All graphs show tumor signal∕signal on contralateral side of brain, with an inset ROC curve comparing the control animals with each tumor-bearing group. (a) TI TSE CE MRI for 9L-GFP, U251, and U251-GFP tumor-bearing mice. The control mice did not have implanted tumors, but did have sham surgery. (b) T2 TSE MR for 9L-GFP, U251, U251-GFP, and control mice. The T1 TSE CE and T2 TSE MRI allow for visualization of the 9L-GFP and U251 tumor-bearing mice as compared to the control mice. However, both conventional imaging sequences fail to discern the U251-GFP tumors in the mice. Additional MR imaging sequences were conducted for the U251-GFP mice, the contrasts of which are illustrated in (c). The MRI sequences included T1 TSE with contrast and T1 TSE without contrast, providing the ability for difference imaging, T1 fast field echo (FFE), T2 fluid attenuated inversion recovery (T2 FLAIR), and T1 inversion recovery (TI IR).

The difference in MRI detection was more comprehensively assessed through receiver operator characteristic (ROC) curves, which were constructed from the contrast data using a parametric model-based ROC analysis17 where each analysis was summarized by the area under the curve (AUC). The true positive fraction (TPF) and the false positive fraction (FPF) values were plotted for both T1 TSE CE and T2 TSE MRI. T1 TSE CE and T2 TSE MRI had perfect ROC curves for the 9L-GFP and U251 where the AUC was equal to one indicating that tumors could be detected with 100% sensitivity and specificity at all thresholds [Figs. 4a, 4b]. Conversely, the U251-GFP tumors were difficult to detect by both T1 TSE CE and T2 TSE MRI, as illustrated by the ROC curves in Fig. 4. T1 TSE CE-MRI provided slightly better detection (AUC=0.80) than T2 TSE MRI (AUC=0.67) of the U251-GFP tumors.

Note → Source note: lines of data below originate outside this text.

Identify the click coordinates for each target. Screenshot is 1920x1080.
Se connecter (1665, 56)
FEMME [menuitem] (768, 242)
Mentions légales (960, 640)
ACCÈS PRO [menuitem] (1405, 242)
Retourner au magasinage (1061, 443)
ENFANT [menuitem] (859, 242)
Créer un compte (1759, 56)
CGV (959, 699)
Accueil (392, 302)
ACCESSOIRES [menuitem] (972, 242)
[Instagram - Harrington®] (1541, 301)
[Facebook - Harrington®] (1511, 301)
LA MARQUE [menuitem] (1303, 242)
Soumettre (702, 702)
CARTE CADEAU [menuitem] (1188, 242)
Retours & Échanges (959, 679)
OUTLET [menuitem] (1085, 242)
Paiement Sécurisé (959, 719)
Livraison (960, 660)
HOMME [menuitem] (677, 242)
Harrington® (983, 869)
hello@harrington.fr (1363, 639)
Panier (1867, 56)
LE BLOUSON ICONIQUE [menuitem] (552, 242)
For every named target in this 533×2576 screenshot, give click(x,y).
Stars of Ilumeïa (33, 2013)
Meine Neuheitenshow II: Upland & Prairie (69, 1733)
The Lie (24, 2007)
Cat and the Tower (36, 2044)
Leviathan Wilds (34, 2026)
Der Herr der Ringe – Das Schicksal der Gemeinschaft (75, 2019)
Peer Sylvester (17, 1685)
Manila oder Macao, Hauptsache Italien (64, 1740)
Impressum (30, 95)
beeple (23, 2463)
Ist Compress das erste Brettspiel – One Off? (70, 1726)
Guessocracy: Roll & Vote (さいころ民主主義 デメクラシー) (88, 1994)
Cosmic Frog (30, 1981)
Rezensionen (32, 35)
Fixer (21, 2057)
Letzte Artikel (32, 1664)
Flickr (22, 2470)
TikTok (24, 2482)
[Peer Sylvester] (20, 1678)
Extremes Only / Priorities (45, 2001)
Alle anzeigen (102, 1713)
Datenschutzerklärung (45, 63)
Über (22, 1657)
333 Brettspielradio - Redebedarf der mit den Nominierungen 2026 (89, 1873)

Due to the inability to reliably detect the U251-GFP brain tumors by conventional T1 TSE CE and T2 TSE MRI, additional MRI sequences were used to try to gain contrast in the tumor tissue over the normal tissue. T1 TSE sequences were collected prior to the administration of the contrast agent and again after the administration of the contrast agent without movement of the mouse to allow for difference imaging. As can be seen in Fig. 4c, difference imaging showed increased contrast in some of the U251-GFP brain tumors over that of the control mice, but did not allow for visualization of all tumors of this variety. T1 fast field echo (FFE), T2 fluid attenuated inversion recovery (T2 FLAIR), and T1 inversion recovery (T1 IR) were also tried, with marginal success on average [Fig. 4c]. ROC curves were also constructed for these sequences and compared via area under the curve. U251-GFP tumor detection via T1 FFE (AUC=0.81) was similar to that of T1 TSE CE MRI. U251-GFP tumor detection via T1 difference (AUC=0.59), T2 FLAIR (AUC=0.65), and T1 IR (AUC=0.38) were worse than detection via T2 TSE and thus largely unsuccessful.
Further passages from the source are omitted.